Avrupa'nın en çok
Müslüman'ın yaşadığı
ülkesi olan
Fransa,
İslam'ı tartışmaya devam ediyor. Son olarak Fransa'nın ünlü
gazetesi
Le Monde dört farklı sosyoloğun Fransa'da İslam'la alakalı görüşlerini okuyucuya sunarak yeni bir anket çalışması başlattı. Türk asıllı Leyla
Arslan'ın da bulunduğu sosyologlar arasında en dikkat
çekici görüşü "İslam, Fransa'da hala bir
tehlike unsurudur." iddiasıyla Michele Tribalat gösterdi.
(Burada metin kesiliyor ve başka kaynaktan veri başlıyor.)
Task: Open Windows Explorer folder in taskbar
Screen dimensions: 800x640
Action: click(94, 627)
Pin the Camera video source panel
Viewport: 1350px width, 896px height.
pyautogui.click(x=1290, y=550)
Toplam 3 bin 475 kişinin oy verdiği anketin en ilginç yani ise yüzde 66'lık bir kesimin Tribalat'ın bu görüşüne katılıyor olmasıydı.
Müslümanların nüfusunun yüzde 6,4'ünü oluşturduğu Fransa'da İslam, ülkenin en ünlü gazetesi Le Monde'un son anketine konu oldu. Dört farklı düşünce yapısındaki sosyologların görüşlerini okuyucuya aktaran gazete hangi yazarın düşüncesinin ülke için daha mantıklı olacağını yaptığı anketle okuyucuya sordu.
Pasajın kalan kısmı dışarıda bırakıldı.